Timing for surgery is in close relationship to the patient’s clinical condition. In hemodynamically unstable patients with acute bleeding or septic shock, a “bridging to surgery” endovascular approach to treat aorto-bronchial or -esophageal fistula can be attempted. Timing for surgery is not provided in current clinical practice guidelines for vascular graft infections[4,5], but it could be possible to extrapolate, adapt, and use those for left-sided infective endocarditis[3].

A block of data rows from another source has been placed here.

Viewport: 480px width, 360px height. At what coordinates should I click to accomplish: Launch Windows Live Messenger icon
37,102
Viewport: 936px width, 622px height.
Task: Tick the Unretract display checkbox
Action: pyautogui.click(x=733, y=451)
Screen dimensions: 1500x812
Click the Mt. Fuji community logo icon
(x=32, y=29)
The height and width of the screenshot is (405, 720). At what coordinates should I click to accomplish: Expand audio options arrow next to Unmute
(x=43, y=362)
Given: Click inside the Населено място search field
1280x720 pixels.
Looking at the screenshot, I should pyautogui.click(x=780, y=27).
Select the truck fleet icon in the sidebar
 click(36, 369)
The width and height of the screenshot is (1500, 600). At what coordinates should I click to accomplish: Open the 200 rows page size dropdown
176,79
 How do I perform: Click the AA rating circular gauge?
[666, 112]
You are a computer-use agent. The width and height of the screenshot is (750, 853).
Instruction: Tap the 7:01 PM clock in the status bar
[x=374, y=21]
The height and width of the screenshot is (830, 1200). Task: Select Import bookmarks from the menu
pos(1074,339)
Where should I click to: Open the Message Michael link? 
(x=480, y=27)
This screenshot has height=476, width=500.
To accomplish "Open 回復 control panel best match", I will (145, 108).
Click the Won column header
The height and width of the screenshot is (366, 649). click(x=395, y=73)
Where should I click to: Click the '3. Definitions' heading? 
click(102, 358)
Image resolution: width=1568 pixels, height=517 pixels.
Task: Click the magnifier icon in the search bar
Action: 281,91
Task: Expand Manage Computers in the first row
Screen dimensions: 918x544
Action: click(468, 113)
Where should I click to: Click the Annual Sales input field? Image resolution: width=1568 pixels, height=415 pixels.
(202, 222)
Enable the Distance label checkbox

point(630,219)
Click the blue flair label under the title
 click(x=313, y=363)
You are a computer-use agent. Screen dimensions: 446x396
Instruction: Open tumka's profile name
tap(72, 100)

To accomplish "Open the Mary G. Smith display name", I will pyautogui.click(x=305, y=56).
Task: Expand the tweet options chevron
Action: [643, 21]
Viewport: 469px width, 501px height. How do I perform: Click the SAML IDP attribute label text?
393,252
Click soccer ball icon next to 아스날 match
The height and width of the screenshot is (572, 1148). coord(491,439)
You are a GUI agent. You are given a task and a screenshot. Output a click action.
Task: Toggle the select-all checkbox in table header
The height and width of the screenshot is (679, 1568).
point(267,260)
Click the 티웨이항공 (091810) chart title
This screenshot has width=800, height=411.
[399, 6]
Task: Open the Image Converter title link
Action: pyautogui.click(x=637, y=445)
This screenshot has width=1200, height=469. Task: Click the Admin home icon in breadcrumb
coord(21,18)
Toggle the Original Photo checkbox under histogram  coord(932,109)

Extra-anatomical bypass[53] and thorough debridement with complete removal of the infected prosthesis were historically the gold standard. However, due to the aggressiveness of the operation and subsequent high perioperative mortality[54], alternatives have emerged to achieve infection control. Techniques with selective debridement and irrigation are an example of such procedures. Considering that there is no “one-size-fits-all” solution, surgeons must master debridement techniques and select the most suitable approach to individualize treatment strategy. Figure 6 provides a suggested algorithm for patients deemed fit for surgery.
Abdominal VGI
If hemodynamically stable, percutaneous CT-guided drainage of periprosthetic abscess or fluid collection can be safely performed to isolate microorganisms and reduce infective load[55].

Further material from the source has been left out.